Vous croyez vraiment que le coût sera à l’équilibre ?

À vous dire la vérité, peut-être pas ! Soit, je rêve les yeux ouverts, soit je les ferme pour mieux me concentrer sur le positif. Ne pensez-vous pas que cette part de la jeunesse, actuellement sans repères, ne sera pas, à terme, satisfaite de découvrir la réalité de l’envie ? Envie de réfléchir dans le bon sens, penser avec un maximum de justesse, envie de faire au mieux, envie de donner autant que de recevoir ? Redonner un goût d’implication à sa propre évolution dans la Société, apprendre à prendre la mesure de ce qu’est la Nation, savoir reconnaître ce qu’est la notion de l’effort, pour soi, envers les autres, être reconnu comme un type bien, connaître enfin, ce que c’est d’être fier, parce que les mots progrès, volonté, réussite, ne sont plus des inconnus pour soi !

Je crains que vous ne soyez dans le monde de l’illusion…

Gipeurien, à vous écouter, rien n’est possible, rien n’est faisable. Je n’ai pas de certitude, j’ai des convictions et je crois en l’Humain.

Oui, de beaux mots qui ne vont pas forcément être lus pour ce qu’ils sont, à savoir des exemples de courage !
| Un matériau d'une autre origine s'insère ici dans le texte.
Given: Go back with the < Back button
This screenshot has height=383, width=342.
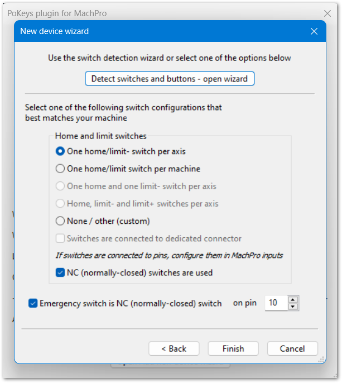Looking at the screenshot, I should pos(174,348).
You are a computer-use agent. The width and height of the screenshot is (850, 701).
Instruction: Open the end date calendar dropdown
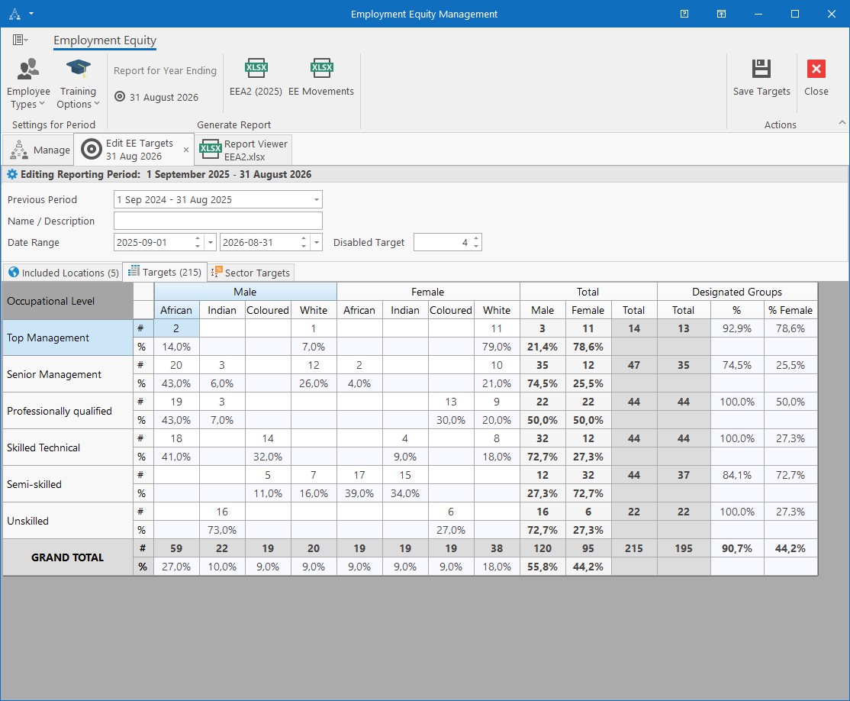pyautogui.click(x=317, y=243)
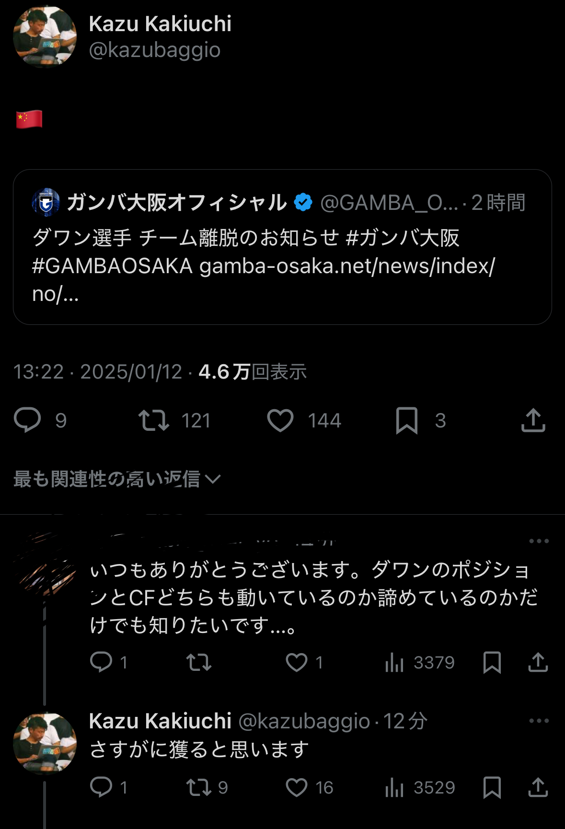This screenshot has width=565, height=829.
Task: Open more options on Kazu Kakiuchi's reply
Action: click(x=539, y=721)
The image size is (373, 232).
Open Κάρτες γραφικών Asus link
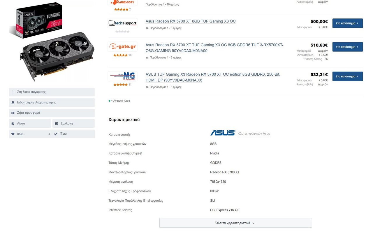click(x=254, y=134)
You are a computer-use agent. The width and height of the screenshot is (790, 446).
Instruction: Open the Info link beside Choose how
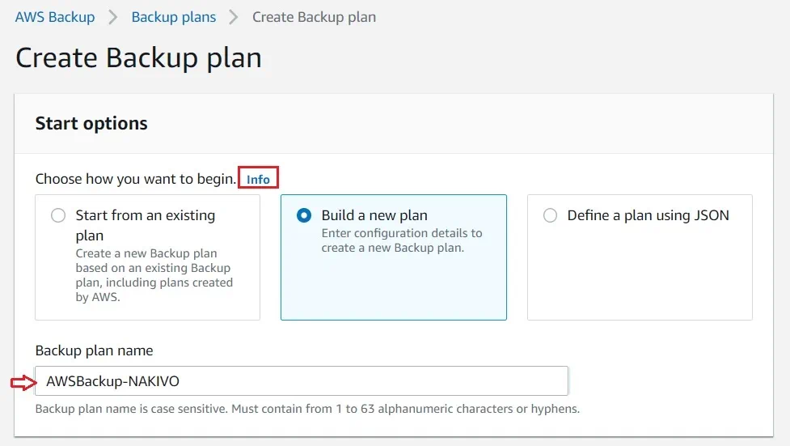[x=258, y=179]
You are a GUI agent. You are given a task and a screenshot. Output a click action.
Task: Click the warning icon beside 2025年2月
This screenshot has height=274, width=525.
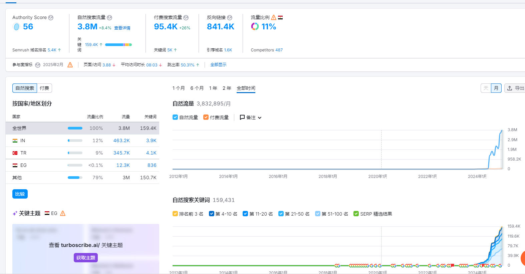pos(70,65)
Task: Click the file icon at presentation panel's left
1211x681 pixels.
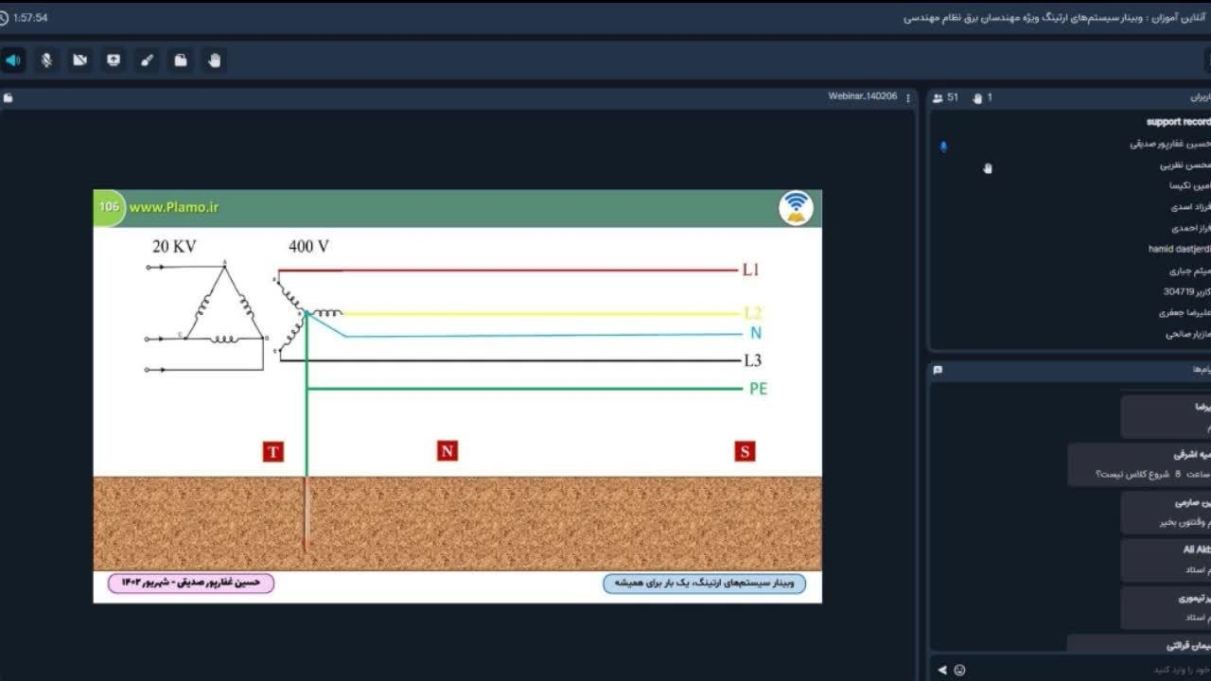Action: coord(9,97)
Le courage, bien sûr ! L’un des mots les plus forts de la langue française. Mais, pour en revenir à nos jeunes, ne les avons-nous pas abandonnés ?

Attendez, Hon’Sépa… la Société – c’est mon point de vue – n’a pas vocation à faire de l’assistanat, du berceau au cercueil. Qu’elle accompagne dans des phases de vie, oui. Qu’elle pense et fasse à la place de… certainement pas. C’est sans doute ce que, dans notre Pays, nous avons trop fait et faisons toujours trop. Résultat, certains attendent tout des autres. Dans les autres, il y a des gens bien, très bien, même. Et il y a les moins bien. Les pas bien du tout, aussi.

Alors ?

Alors, à chacun d’entre nous de se prendre en charge et, non pas de se laisser prendre en charge par l’autre.